→ **Activity**:
In the records below, take the line containing "Open Music folder in navigation pane" and reproduce it and every subsequent line exactly, adding nothing.

******

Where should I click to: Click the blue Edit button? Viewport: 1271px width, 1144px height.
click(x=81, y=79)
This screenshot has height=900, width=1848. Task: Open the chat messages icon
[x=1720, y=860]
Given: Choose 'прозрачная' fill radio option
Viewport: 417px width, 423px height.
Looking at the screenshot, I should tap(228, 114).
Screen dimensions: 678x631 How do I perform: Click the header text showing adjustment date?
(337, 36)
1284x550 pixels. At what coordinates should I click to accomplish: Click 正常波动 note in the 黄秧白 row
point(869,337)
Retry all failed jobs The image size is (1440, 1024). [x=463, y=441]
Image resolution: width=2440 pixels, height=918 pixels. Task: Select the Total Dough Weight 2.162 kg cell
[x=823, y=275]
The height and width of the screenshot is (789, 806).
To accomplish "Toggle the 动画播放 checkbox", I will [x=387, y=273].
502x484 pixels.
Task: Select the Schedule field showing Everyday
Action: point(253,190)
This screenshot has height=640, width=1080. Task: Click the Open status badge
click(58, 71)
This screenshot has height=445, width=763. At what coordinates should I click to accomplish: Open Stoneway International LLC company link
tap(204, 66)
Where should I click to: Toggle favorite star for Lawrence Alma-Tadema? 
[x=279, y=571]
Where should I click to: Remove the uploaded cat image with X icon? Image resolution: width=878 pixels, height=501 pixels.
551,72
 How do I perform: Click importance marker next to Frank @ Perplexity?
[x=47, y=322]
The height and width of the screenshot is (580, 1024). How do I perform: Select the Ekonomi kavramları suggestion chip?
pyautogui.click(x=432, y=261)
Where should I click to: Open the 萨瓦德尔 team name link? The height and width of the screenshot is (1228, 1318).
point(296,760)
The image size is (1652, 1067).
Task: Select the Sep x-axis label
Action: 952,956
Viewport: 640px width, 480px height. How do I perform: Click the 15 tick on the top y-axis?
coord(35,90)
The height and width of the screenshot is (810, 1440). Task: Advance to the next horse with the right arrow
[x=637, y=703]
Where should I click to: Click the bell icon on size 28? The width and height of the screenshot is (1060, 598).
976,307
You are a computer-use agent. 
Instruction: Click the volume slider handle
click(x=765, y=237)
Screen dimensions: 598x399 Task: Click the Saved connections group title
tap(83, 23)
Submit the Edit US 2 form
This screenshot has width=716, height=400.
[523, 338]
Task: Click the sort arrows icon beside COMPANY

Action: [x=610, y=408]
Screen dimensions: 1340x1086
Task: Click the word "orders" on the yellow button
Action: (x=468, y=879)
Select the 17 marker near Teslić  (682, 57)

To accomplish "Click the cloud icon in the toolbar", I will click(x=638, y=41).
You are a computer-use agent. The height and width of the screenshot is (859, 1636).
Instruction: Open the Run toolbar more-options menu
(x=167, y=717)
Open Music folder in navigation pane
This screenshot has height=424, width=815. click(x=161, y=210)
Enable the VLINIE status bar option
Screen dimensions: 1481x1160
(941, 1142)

******

→ **Solution to this task**:
Open Music folder in navigation pane
This screenshot has height=424, width=815. click(x=161, y=210)
Enable the VLINIE status bar option
Screen dimensions: 1481x1160
(941, 1142)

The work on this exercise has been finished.